El uso de exclamaciones religiosas en espacios públicos genera expectativas divergentes según el contexto cultural
La expresión árabe Allahu Akbar, traducida comúnmente como Dios es el más grande, es utilizada habitualmente como una declaración de fe en diversos entornos. Sin embargo, su percepción en Occidente se encuentra condicionada por la asociación histórica con actos de violencia y terrorismo. Esta disparidad en la interpretación demuestra cómo el lenguaje y la semántica están sujetos a una carga cultural que altera la respuesta psicológica de los receptores ante un mismo estímulo auditivo.

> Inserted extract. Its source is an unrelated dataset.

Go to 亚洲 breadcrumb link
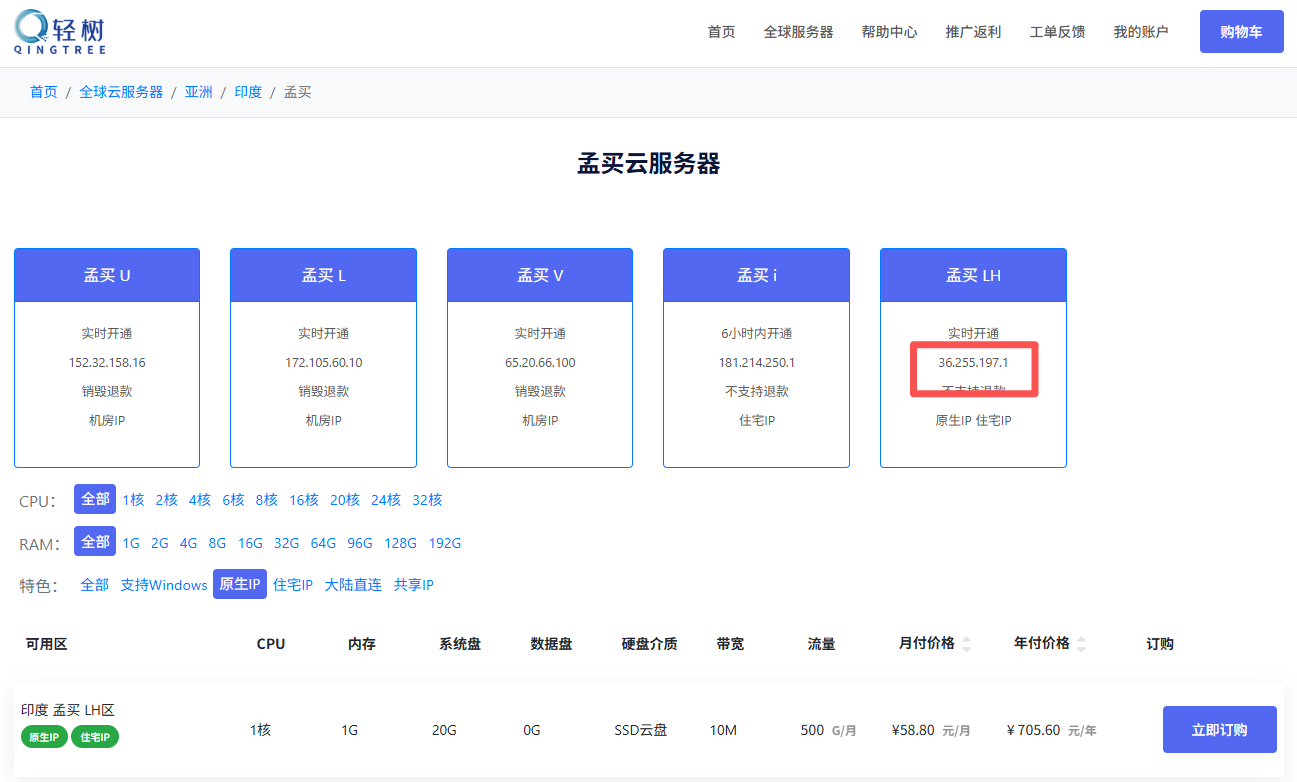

Mientras que en contextos de mayoría musulmana la frase es un elemento cotidiano de la vida religiosa y social, en Occidente su pronunciación en lugares concurridos suele activar protocolos de alerta ante la posibilidad de una amenaza a la seguridad pública. Este fenómeno evidencia la desconexión entre la intención original del hablante y el impacto comunicativo que genera en una sociedad con una estructura de valores y experiencias compartidas distinta. La reacción de los individuos ante este tipo de expresiones no es uniforme, sino que está mediada por la integración de información sobre eventos previos que han moldeado la opinión pública y la gestión de riesgos en el ámbito civil.